What you need to do
Could you arrange the lines of data below, from the line containing "You are a GUI" through the end of the data, as a numbered list, skipping blank lines and leaving out the pictures?
++++ Data provided
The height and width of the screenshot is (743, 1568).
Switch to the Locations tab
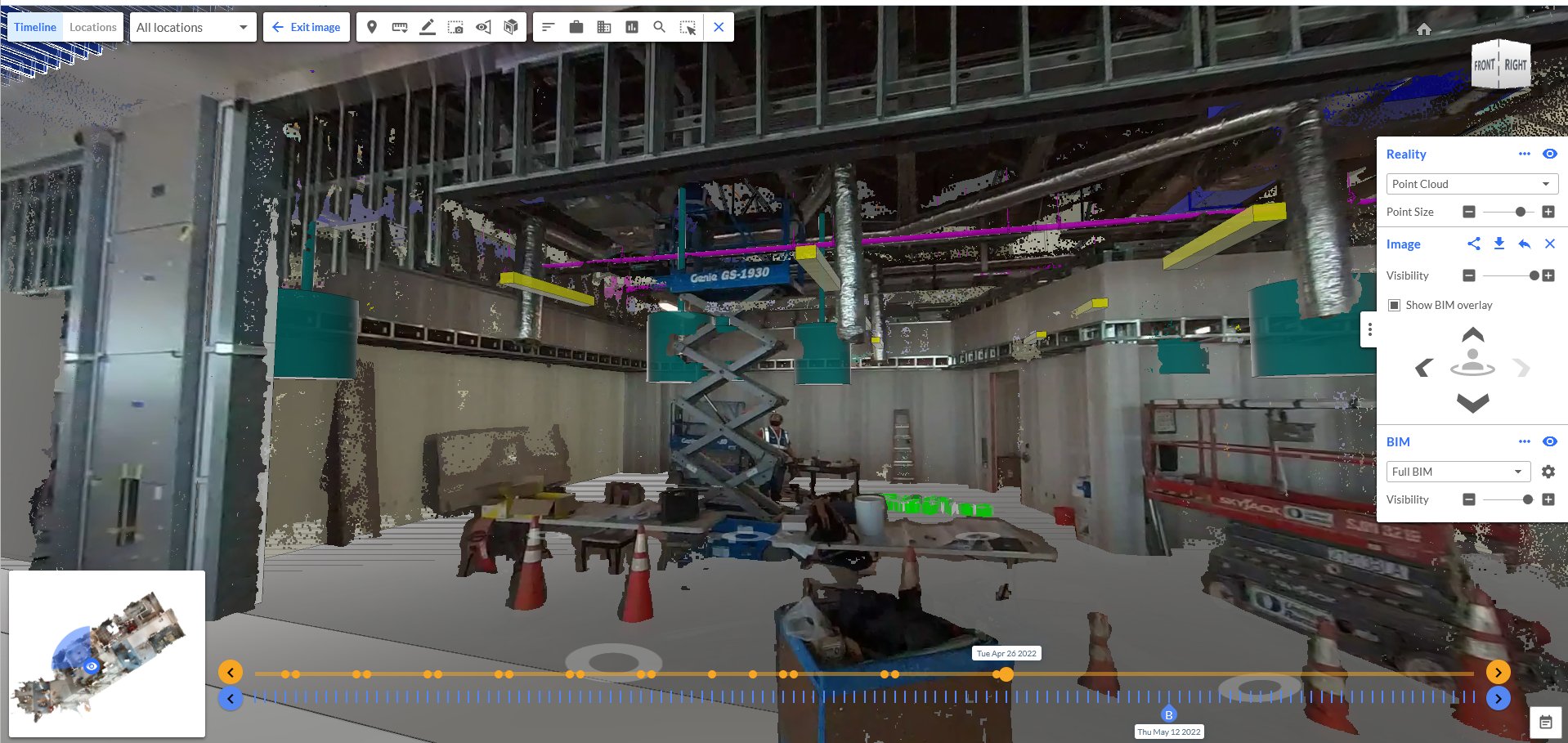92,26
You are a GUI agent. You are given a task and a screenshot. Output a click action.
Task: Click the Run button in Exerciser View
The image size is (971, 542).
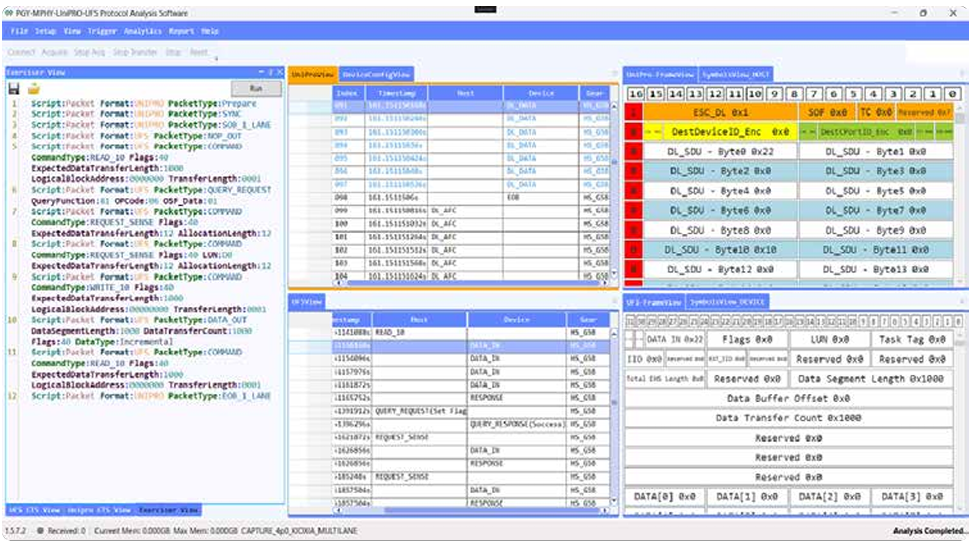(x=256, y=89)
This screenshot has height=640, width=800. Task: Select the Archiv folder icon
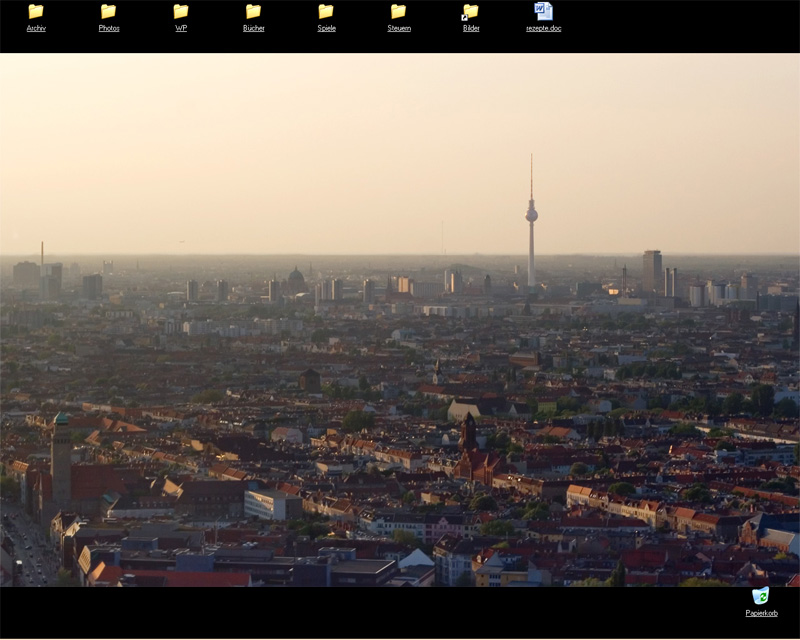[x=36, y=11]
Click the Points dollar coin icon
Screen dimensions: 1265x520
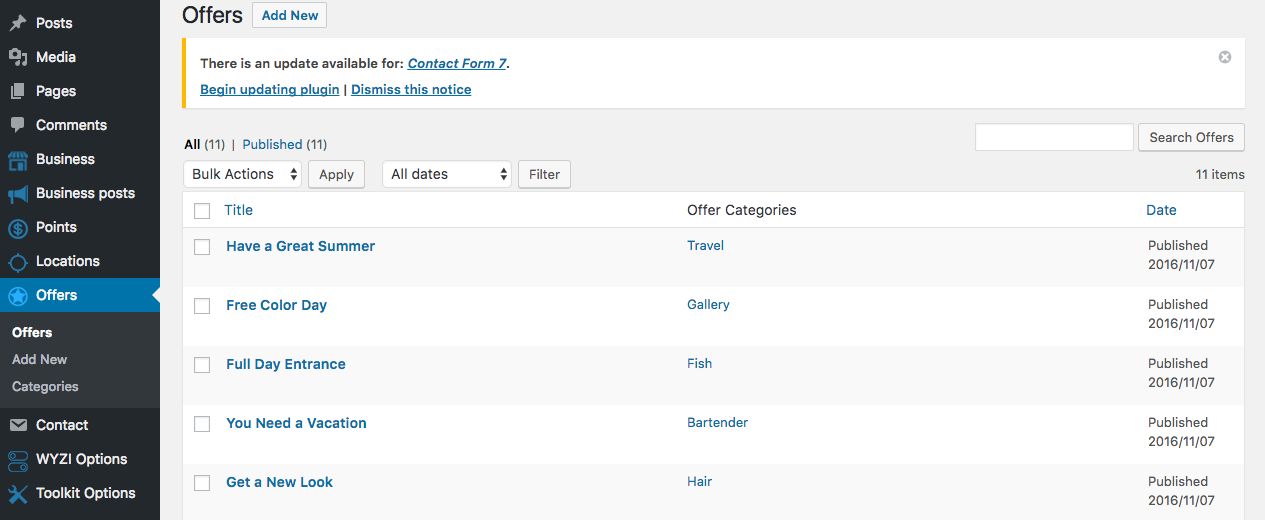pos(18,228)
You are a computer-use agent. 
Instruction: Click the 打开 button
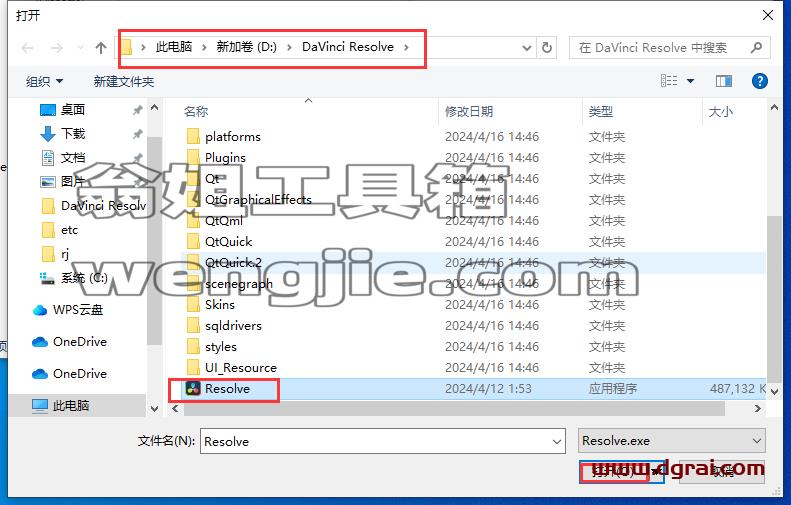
++++++++
Exercise output
1. You are a GUI agent. You are given a task and a screenshot. Output a click action.
2. Task: Click the Run button in Exerciser View
3. The image size is (971, 542).
4. (x=256, y=89)
5. This screenshot has height=640, width=800. Task: Select the Archiv folder icon
6. [x=36, y=11]
7. Click the Points dollar coin icon
8. Screen dimensions: 1265x520
9. pos(18,228)
10. You are a computer-use agent. 
11. Instruction: Click the 打开 button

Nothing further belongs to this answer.